> _Your instructions_:
Of all the entries below, retype only the lines from the one with "Given: Click the save floppy disk icon" through the one with "Open the Request", exactly as they appear.
--- Records for the task ---
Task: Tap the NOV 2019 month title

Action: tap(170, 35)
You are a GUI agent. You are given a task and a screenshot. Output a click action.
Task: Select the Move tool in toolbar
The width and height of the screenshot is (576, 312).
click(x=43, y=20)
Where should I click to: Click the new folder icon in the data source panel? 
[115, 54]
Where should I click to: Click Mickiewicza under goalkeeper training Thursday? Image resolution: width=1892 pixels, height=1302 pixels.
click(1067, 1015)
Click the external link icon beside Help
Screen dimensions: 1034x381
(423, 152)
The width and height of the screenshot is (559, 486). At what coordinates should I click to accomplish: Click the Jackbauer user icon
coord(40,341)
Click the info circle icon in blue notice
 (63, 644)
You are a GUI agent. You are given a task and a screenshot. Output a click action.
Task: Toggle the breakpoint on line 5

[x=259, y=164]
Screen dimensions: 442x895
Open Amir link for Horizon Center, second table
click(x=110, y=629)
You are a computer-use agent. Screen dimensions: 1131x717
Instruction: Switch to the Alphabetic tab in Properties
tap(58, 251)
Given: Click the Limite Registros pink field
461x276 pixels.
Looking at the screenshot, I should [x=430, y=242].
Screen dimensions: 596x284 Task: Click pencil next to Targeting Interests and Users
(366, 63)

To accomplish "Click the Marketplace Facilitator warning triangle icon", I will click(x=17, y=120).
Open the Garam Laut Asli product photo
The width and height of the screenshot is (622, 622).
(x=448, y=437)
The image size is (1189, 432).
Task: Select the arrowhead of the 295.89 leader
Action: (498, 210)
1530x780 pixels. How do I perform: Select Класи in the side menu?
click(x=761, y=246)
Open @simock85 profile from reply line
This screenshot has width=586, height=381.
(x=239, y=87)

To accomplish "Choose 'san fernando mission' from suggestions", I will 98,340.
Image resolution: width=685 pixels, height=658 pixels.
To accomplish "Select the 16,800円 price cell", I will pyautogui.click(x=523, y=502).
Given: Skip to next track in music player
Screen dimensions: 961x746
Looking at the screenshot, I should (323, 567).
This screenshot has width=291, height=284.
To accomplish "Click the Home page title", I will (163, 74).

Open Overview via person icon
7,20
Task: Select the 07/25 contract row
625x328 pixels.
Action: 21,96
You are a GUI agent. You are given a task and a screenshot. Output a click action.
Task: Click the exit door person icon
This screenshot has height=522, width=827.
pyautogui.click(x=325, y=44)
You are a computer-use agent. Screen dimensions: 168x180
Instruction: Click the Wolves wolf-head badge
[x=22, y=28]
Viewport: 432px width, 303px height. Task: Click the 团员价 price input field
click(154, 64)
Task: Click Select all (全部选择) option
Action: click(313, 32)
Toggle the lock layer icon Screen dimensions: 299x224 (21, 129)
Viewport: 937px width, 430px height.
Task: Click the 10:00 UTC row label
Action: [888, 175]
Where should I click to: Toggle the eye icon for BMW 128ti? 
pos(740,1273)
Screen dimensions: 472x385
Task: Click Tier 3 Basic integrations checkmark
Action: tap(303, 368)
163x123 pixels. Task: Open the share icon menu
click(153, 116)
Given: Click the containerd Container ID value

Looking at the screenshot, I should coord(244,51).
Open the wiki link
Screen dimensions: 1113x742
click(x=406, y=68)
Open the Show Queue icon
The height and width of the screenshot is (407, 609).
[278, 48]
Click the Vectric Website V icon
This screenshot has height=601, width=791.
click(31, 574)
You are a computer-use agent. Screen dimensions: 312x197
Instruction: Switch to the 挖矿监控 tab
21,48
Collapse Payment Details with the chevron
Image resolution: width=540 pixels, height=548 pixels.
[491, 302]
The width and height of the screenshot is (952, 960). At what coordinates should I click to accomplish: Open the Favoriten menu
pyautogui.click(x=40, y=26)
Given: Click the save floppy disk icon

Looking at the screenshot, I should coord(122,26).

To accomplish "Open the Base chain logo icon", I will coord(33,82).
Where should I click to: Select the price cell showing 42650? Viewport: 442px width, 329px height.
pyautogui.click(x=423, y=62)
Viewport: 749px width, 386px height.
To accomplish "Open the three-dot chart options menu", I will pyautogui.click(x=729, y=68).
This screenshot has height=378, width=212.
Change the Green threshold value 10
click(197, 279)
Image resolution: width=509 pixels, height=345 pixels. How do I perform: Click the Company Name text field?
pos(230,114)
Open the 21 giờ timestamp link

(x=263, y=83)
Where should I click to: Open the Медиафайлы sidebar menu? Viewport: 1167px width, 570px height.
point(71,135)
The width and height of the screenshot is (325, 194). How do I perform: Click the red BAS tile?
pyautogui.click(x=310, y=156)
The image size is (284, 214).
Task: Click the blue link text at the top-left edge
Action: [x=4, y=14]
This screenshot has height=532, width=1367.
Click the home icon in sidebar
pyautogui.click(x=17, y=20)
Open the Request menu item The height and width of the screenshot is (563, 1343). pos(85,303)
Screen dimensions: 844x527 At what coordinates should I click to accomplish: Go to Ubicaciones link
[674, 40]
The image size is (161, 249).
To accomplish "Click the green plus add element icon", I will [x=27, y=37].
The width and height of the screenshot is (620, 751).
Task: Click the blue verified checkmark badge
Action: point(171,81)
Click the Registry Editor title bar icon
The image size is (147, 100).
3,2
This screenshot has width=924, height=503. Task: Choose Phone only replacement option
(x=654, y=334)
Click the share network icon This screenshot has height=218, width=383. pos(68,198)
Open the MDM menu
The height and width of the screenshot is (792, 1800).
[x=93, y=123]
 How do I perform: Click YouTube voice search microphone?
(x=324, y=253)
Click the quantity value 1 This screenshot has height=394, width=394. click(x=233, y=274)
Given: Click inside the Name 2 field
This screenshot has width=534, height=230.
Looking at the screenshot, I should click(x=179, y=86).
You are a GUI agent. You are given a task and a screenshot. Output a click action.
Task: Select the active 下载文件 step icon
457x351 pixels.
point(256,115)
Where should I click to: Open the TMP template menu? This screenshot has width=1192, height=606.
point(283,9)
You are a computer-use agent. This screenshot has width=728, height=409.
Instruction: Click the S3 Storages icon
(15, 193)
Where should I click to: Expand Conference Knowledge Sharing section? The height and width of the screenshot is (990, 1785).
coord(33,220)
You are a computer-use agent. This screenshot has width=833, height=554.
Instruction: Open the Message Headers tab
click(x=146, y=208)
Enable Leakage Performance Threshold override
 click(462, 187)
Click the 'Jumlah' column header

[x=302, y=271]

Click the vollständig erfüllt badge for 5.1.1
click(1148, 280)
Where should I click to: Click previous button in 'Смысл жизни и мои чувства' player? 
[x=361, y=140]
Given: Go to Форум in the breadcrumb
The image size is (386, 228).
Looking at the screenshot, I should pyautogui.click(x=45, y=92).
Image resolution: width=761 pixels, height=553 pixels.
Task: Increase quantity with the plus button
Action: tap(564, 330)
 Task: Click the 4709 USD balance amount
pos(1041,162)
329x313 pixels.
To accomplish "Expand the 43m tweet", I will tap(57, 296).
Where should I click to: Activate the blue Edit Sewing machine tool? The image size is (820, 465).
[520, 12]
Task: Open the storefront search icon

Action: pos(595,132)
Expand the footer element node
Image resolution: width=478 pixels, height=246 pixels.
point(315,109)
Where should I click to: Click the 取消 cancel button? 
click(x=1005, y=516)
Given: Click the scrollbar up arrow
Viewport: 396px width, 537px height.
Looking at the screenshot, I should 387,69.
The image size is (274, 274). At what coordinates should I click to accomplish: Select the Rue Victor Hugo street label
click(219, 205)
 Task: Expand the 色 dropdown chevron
---
> _Written response_:
Given: Click the save floppy disk icon

Looking at the screenshot, I should coord(122,26).

To accomplish "Open the Base chain logo icon", I will coord(33,82).
Where should I click to: Select the price cell showing 42650? Viewport: 442px width, 329px height.
pyautogui.click(x=423, y=62)
Viewport: 749px width, 386px height.
To accomplish "Open the three-dot chart options menu", I will pyautogui.click(x=729, y=68).
This screenshot has height=378, width=212.
Change the Green threshold value 10
click(197, 279)
Image resolution: width=509 pixels, height=345 pixels. How do I perform: Click the Company Name text field?
pos(230,114)
Open the 21 giờ timestamp link

(x=263, y=83)
Where should I click to: Open the Медиафайлы sidebar menu? Viewport: 1167px width, 570px height.
point(71,135)
The width and height of the screenshot is (325, 194). How do I perform: Click the red BAS tile?
pyautogui.click(x=310, y=156)
The image size is (284, 214).
Task: Click the blue link text at the top-left edge
Action: [x=4, y=14]
This screenshot has height=532, width=1367.
Click the home icon in sidebar
pyautogui.click(x=17, y=20)
Open the Request menu item The height and width of the screenshot is (563, 1343). pos(85,303)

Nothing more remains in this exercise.